- _Supplied data_
+--
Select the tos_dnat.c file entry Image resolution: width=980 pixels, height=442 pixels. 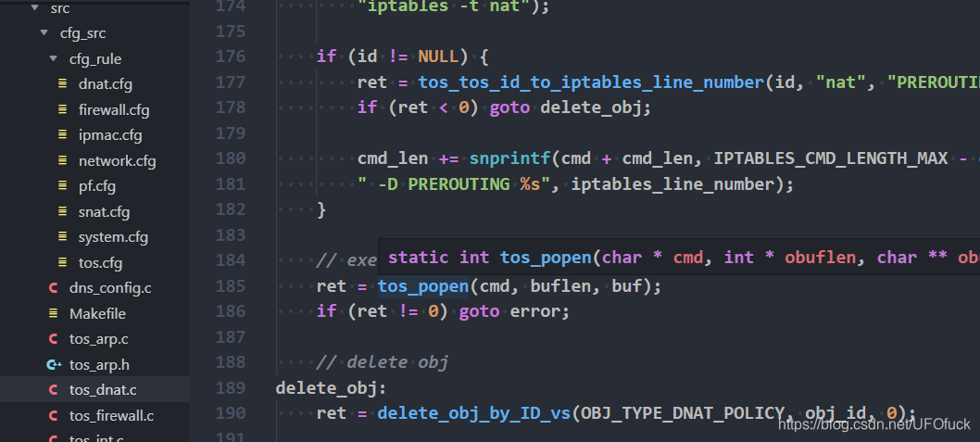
+--
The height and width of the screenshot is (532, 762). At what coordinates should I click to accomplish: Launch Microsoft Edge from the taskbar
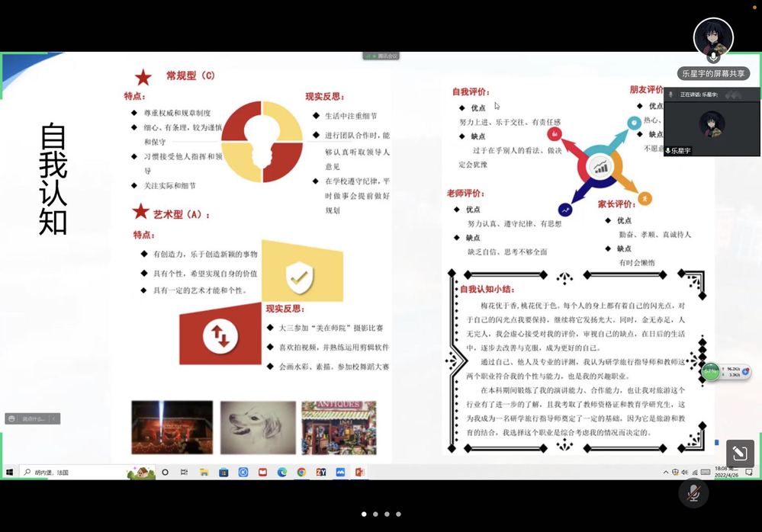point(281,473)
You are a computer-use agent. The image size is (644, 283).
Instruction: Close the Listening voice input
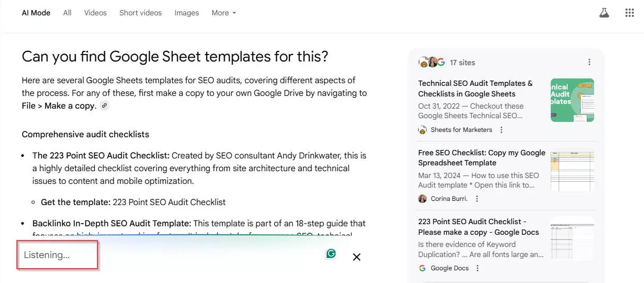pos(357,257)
+--
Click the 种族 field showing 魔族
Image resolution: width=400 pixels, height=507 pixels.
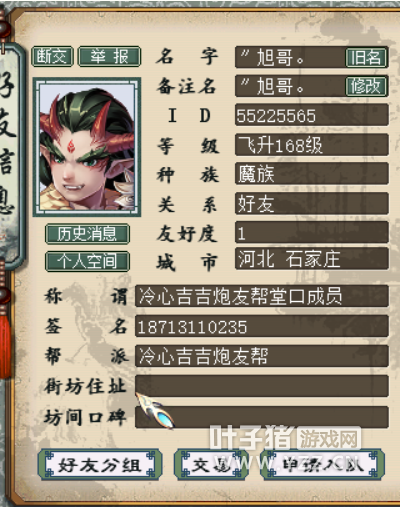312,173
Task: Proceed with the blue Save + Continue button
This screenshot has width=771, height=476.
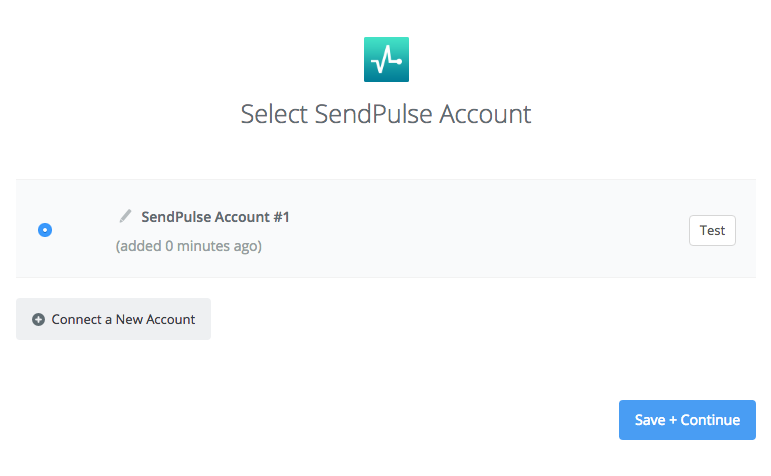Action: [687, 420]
+--
- _Work to complete_
The answer is the lines of the material above, from the one containing "The height and" down to the one containing "You are a computer-use", given exactly and without images.

- _Solution to this problem_
The height and width of the screenshot is (532, 762). At what coordinates should I click to accomplish: Launch Microsoft Edge from the taskbar
point(281,473)
You are a computer-use agent. The image size is (644, 283).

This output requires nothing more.